Built in 1692 for the family of William Boardman, a joiner, Boardman House survives remarkably intact from its original construction. With the exception of minor structural stabilization and repairs, the house remains unaltered since the early eighteenth century, providing an exceptional opportunity to view seventeenth- and eighteenth-century construction techniques and finishes.

Historic New England founder William Sumner Appleton purchased Boardman House in 1914 because he recognized its remarkable state of preservation and the extraordinary amount of surviving seventeenth-century building fabric. Original oak clapboards, roof boards and skirt boards, massive timber framing with decorative chamfers, shadow-molded sheathing, and wooden ceilings that were never plastered are among the important features still on view.
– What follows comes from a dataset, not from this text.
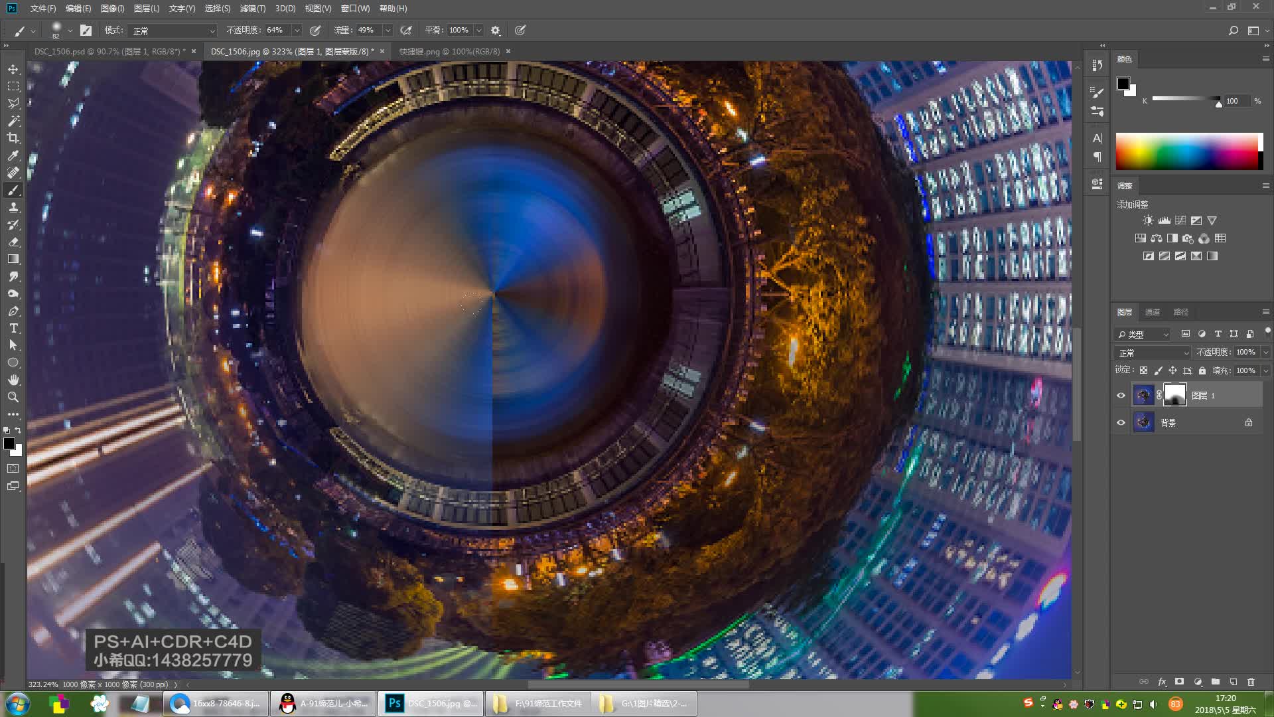Select the Clone Stamp tool
This screenshot has height=717, width=1274.
point(13,208)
Lean-to kitchen of Boardman House in Saugus, Massachusetts

Dendrochronology research conducted at the Boardman House in the winter of 2008 has given additional insight into the life of the house. By 1696, a rear lean-to had been added, accommodating a new kitchen, milk room, and kitchen chamber. This addition of new service space freed the "hall" from its former use as the family's general cooking, eating, and gathering room, and transformed it into a “best room” to complement the parlor. The separation of work spaces and social spaces illustrates an important cultural shift in domestic architecture that was taking place at the turn of the century.

Open
First Saturdays, June 1 – October 15
11:00 a.m. – 3:00 p.m.

The Boardman House is a Historic New England property.

 


Top photo: Exterior of Boardman House - The Boardman House was built in 1692 for William Boardman and his family. Boardman was a joiner, a woodworker who built furniture and did cabinetry and interior finish work. The house has a typical “hall and parlor” plan, with a central chimney stack and staircase. The lean-to at the back was added to the house sometime before 1696, when Boardman died at the age of thirty-eight. Descendants of the Boardman family owned the house and lived in it until 1911.

Bottom photo: Lean-to kitchen - When William Boardman died in 1696, an inventory of the house at his death showed that the rooms of the lean-to were in existence at that time, though the physical evidence in the house clearly shows that the lean-to was not part of the original 1692 house. Recent dendrochronology has further shown us that the current lean-to was reconstructed in 1731, and incorporated some re-used beams from 1693-4 that may have been part of the original lean-to construction. The addition consists of a main room (the kitchen), and two small rooms to east and west: a dairy or “milkhouse,” and a small bedchamber.